Maï Chau, Viêt-Nam, juin 2012

Après la chaleur bruyante de Hanoï et ses rues dominées par les scooters, on quitte la ville avec un guide et un chauffeur. Notre réserve d’eau est insuffisante mais la clim nous donne l’illusion du contraire. Rouler, rouler des heures sur une route à deux voies parfois cabossées, parfois couvertes de terre et bordées de récoltes de maïs, de foins de riz, de légumes vendus à même le sol. Au bout d’un certain temps pourtant, les montagnes prennent corps. Le guide nous explique leur symbolique et celle de l’eau. Les pics sont le principe masculin tandis que l’eau, la rivière, symbolisent la féminité.

On pénètre maintenant dans une vallée tranquille, direction des villages construits sur pilotis, longeant les cultures de riz et, en espaliers, celles du thé. Les bananiers me rappellent qu’on traverse des zones tropicales. J’oublie que toute cette beauté a un prix. Le premier village est accueillant et à peine touristique. C’est un mélange de vie agricole qui suit son chemin sans infiltration de l’Occident et de frémissement d’ouverture sur l’étranger.

Un homme dort, abandonné au sommeil dans son hamac. Des arbres à pains offrent leurs fruits comme dans un jardin de la divinité. Un buffle à la robe sombre, derrière une cabane de bambous, patauge et renifle en attendant la liberté. Des coqs de combat cloîtrés dans leurs cages étroites se fixent, immobiles et hallucinés par… le calme apparent de l’existence entre deux batailles. Un bassin. De petits poissons dans une vasque. Une dame qui ébouillante les cocons de vers à soie. Des maisons de bois… On apprend qu’autrefois les paysans construisaient les habitations sur pilotis à cause des bêtes qui rodaient. On nous dit qu’avant, il y a longtemps, ces terres cultivées faisaient partie de la forêt. Il n’y a plus beaucoup de tigres… La peur change de camp. Cependant les moustiques, eux, règnent et ne disparaîtront pas.

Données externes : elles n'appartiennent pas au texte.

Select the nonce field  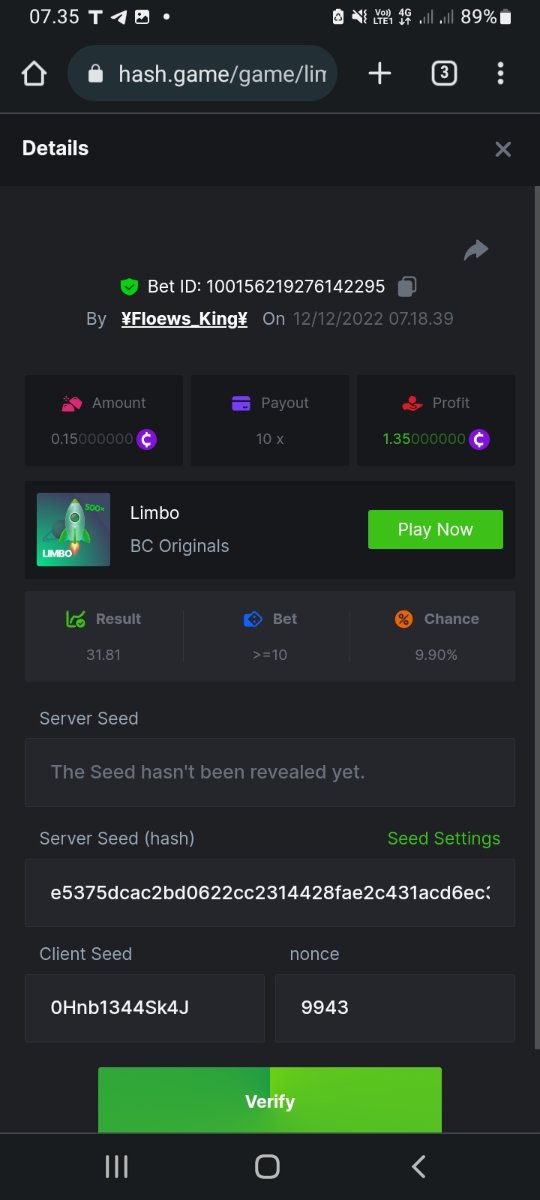395,1008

Le village, entouré de rizières, ressemble à un port minuscule, où l’eau n’aurait pas de profondeur. Nous les traversons à pied, en direction du second, plus éloigné, et surtout, à la rencontre des buffles d’eau. Des enfants chassent les criquets qui attaquent le riz avec de grands filets à papillons virevoltant dans l’atmosphère gorgée de lumière et de chaleur mêlées. Cette image qui se répète ressemble à un mirage. Par endroit, des cendres fertilisent les cultures, par ailleurs, de petits rectangles se transforment en nurseries de riz qu’on transplantera plus tard, en temps voulu. Rien ne se perd, tout se transforme…

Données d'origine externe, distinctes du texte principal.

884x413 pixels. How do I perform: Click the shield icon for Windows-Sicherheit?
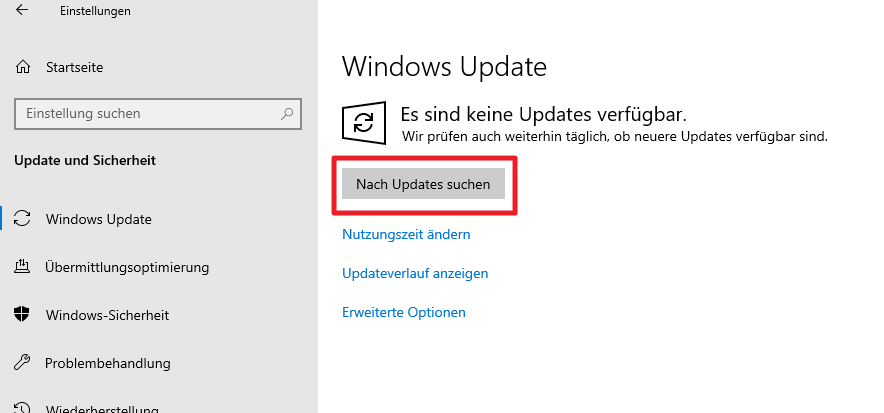pos(22,314)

En approchant du second village, nous comprenons aussitôt que celui-ci n’a plus grand chose à voir avec les touristes ou un quelconque besoin de s’extérioriser. Ici le calme est présent au même titre que les êtres qui y évoluent. Les vaches le savent, qui s’éloignent en nous découvrant, mais pas les buffles d’eau qui nous observent en mastiquant, le museau pointé vers l’avant. Ils sont beaux et gras et ressemblent à leur terre. Le seul humain que nous croisons, après, est un homme en bleu de Chine assis en tailleur au bord du chemin. Il décortique des escargots couleurs miel et charbon, mettant dans ses gestes beaucoup de patience et de recueillement. C’est la première fois que je le croise, pourtant il m’est familier… La couleur, le geste, le silence, la lenteur de l’animal qui sera consommé. Tout est déjà inscrit, quelque part. Une cueillette d’escargots dans l’enfance, peut-être…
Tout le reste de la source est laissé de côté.